● SET EXERCISE:
Quote the data below word for word, leaving out the pictures.

● DATA PROVIDED:
________
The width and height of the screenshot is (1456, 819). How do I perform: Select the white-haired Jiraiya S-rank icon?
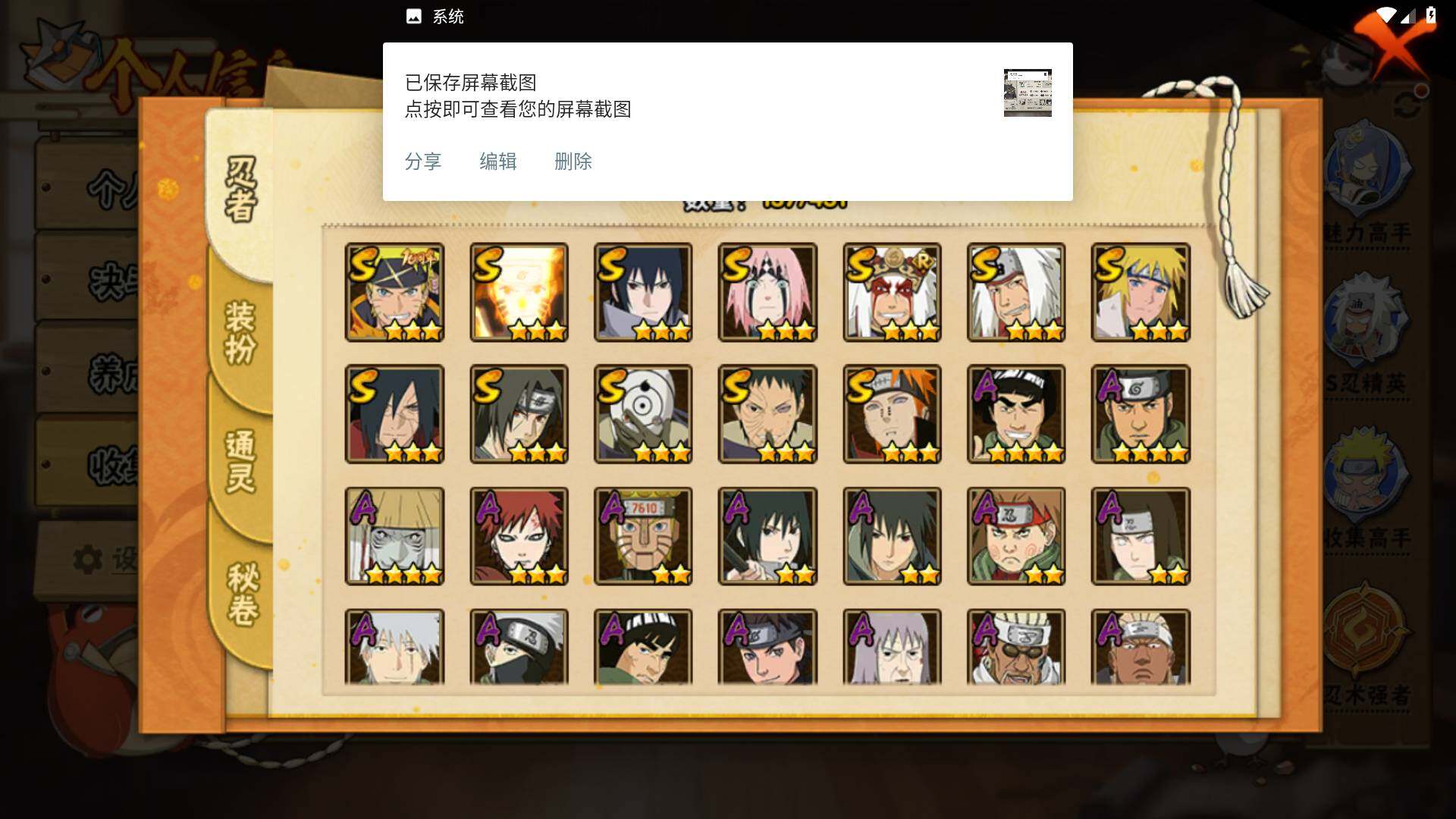tap(1016, 292)
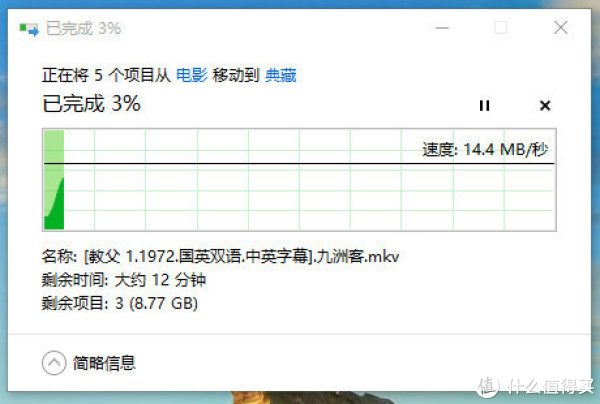Minimize the transfer progress dialog
The width and height of the screenshot is (600, 404).
click(442, 28)
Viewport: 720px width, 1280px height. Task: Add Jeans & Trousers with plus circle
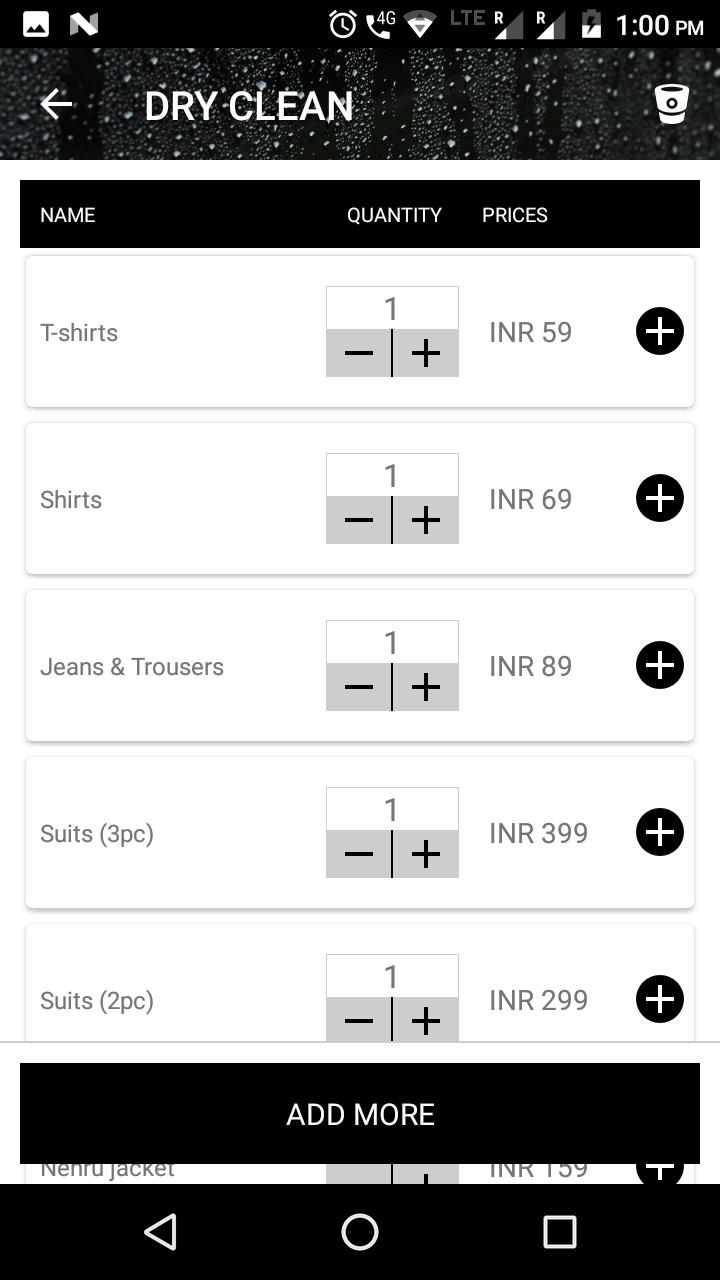[x=660, y=666]
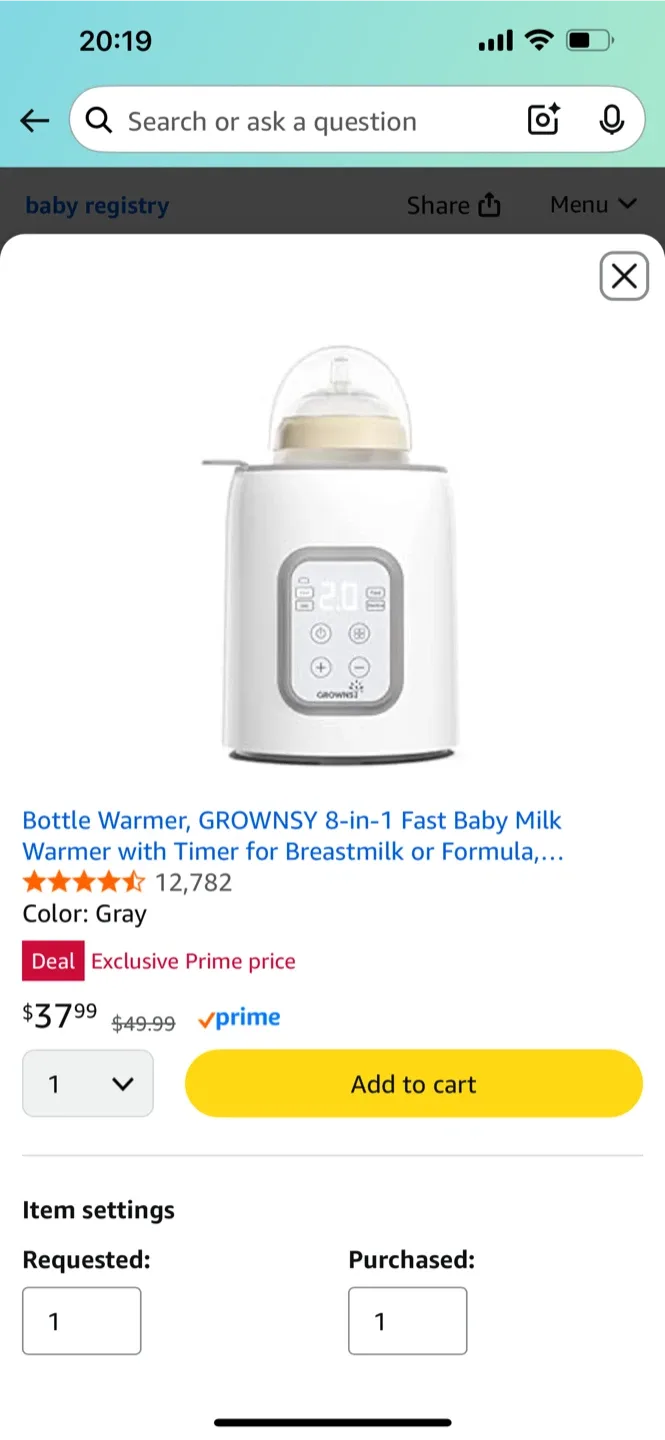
________
● FULL ANSWER:
The width and height of the screenshot is (1456, 819). How do I perform: Select the white-haired Jiraiya S-rank icon?
tap(1016, 292)
Minimize the transfer progress dialog
The width and height of the screenshot is (600, 404).
click(442, 28)
Viewport: 720px width, 1280px height. Task: Add Jeans & Trousers with plus circle
[x=660, y=666]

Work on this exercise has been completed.